# How to remove 1970 Center console?



## Amigo-2k (Jun 18, 2011)

I have a 1970 GTO that I want to replace the slider dust cover for the auto-shifter. I removed 2 screws and 2 bolts (from a bracket) and the console is loose but the shifter (with the knob off) still wants to come with the console. The shifter will even move side to side with the console (I'm guessing something is not connected ...).


----------



## 69Goatee (Aug 14, 2009)

I changed my stock shifter for a Dual-Gate in my 69 years ago, so I am kinda fuzzy on how the stock one mounts. I know the trim piece(chrome with woodgrain sticker on 69) that covers the shifter is held in with spring clips and pops out. I think the shifter is bolted to the console under there. It is also bolted to the trans tunnel with two brackets, sounds like yours may be loose.


----------



## Pontiacpurebrred (Jun 22, 2011)

Hope this link works and I hope it helps. If not search google books for GTO Restoration Guide. It gives step by step breakdown of the automatic console.

Pontiac GTO Restoration Guide, 1964-1972 - Google Books


----------



## freethinker (Nov 14, 2009)

Amigo-2k said:


> I have a 1970 GTO that I want to replace the slider dust cover for the auto-shifter. I removed 2 screws and 2 bolts (from a bracket) and the console is loose but the shifter (with the knob off) still wants to come with the console. The shifter will even move side to side with the console (I'm guessing something is not connected ...).

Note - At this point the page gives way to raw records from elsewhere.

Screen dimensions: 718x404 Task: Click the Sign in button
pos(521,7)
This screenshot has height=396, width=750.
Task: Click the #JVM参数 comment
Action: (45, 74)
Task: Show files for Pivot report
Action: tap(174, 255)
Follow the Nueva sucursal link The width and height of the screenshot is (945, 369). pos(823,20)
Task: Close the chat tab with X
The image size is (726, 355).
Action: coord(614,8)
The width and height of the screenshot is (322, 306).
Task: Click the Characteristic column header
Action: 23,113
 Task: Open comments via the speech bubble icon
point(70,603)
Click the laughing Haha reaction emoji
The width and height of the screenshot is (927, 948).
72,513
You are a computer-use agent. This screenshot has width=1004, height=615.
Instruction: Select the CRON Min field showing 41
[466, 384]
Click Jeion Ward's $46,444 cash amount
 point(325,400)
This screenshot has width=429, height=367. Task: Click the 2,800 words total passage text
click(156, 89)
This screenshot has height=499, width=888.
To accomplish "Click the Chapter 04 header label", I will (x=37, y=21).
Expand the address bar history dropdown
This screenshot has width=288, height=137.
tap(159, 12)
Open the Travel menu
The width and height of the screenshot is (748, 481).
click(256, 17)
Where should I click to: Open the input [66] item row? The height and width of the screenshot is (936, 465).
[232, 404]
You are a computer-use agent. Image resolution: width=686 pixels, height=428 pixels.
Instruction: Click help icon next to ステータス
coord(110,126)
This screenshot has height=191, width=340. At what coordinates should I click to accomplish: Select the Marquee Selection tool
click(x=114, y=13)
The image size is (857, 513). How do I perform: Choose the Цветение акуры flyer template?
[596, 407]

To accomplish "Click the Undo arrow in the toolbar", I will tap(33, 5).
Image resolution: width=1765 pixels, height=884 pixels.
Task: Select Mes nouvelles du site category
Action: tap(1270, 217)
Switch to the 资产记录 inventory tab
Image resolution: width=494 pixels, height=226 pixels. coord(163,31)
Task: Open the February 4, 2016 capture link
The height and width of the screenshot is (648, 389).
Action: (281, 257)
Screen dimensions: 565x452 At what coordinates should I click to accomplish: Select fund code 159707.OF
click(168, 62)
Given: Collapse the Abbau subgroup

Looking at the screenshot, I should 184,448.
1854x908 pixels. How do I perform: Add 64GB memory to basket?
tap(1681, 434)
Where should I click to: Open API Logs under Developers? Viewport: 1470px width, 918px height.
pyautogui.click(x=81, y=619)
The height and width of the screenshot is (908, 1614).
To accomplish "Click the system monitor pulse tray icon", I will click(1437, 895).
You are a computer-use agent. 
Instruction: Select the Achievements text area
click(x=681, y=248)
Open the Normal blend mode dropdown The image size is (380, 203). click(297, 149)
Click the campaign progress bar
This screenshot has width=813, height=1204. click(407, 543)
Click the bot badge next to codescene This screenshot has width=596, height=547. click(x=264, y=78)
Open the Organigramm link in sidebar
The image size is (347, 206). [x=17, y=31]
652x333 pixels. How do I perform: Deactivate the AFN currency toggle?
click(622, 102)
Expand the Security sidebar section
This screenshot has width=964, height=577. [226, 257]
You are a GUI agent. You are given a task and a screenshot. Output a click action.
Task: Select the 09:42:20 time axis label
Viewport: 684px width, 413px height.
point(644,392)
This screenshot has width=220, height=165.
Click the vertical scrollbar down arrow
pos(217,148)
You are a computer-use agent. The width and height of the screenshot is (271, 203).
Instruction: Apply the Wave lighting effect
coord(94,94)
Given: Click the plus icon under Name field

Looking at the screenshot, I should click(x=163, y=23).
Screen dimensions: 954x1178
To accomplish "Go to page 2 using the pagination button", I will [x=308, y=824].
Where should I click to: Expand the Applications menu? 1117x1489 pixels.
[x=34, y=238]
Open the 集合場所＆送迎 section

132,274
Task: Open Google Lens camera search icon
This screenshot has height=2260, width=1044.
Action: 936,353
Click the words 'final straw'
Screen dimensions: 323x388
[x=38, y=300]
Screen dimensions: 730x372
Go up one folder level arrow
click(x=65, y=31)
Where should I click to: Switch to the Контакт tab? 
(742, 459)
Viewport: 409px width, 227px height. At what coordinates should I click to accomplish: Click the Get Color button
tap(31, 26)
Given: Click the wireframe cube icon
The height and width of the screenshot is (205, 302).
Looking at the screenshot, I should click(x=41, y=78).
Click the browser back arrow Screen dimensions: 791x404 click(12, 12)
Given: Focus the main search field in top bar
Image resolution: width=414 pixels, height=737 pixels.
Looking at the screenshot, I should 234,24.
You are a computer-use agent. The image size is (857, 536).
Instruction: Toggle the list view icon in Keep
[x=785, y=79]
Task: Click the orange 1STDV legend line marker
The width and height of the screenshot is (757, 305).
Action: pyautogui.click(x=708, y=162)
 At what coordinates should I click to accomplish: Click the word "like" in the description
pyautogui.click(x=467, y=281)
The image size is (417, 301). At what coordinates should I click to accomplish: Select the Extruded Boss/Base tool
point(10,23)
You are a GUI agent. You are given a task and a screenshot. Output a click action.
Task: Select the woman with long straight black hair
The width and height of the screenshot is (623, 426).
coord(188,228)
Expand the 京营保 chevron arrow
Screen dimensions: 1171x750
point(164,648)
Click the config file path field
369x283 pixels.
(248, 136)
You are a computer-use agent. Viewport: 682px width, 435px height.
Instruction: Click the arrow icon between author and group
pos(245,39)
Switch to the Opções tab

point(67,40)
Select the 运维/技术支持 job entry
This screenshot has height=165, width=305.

pop off the trim piece and there are 4 bolts under there.


----------



## Amigo-2k (Jun 18, 2011)

God bless the internet ... I stuck my hand in the shifter plate and pulled it right up .... DOH!


----------



## Tweety70 (Nov 17, 2013)

Amigo

Did you end up having to remove the console or just the faceplate? I am asking because I need to do the same thing .


Tks


----------